Exercise> Please write out the data starting with the line that contains "You are a computer-use" and going on through the line that contains "pos(1802,143)", with both of those lines included.

Excerpted records>

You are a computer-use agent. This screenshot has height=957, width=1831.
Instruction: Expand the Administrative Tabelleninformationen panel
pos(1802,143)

* * *

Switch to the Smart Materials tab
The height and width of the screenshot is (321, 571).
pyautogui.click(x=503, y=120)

Correct response>
You are a computer-use agent. This screenshot has height=957, width=1831.
Instruction: Expand the Administrative Tabelleninformationen panel
pos(1802,143)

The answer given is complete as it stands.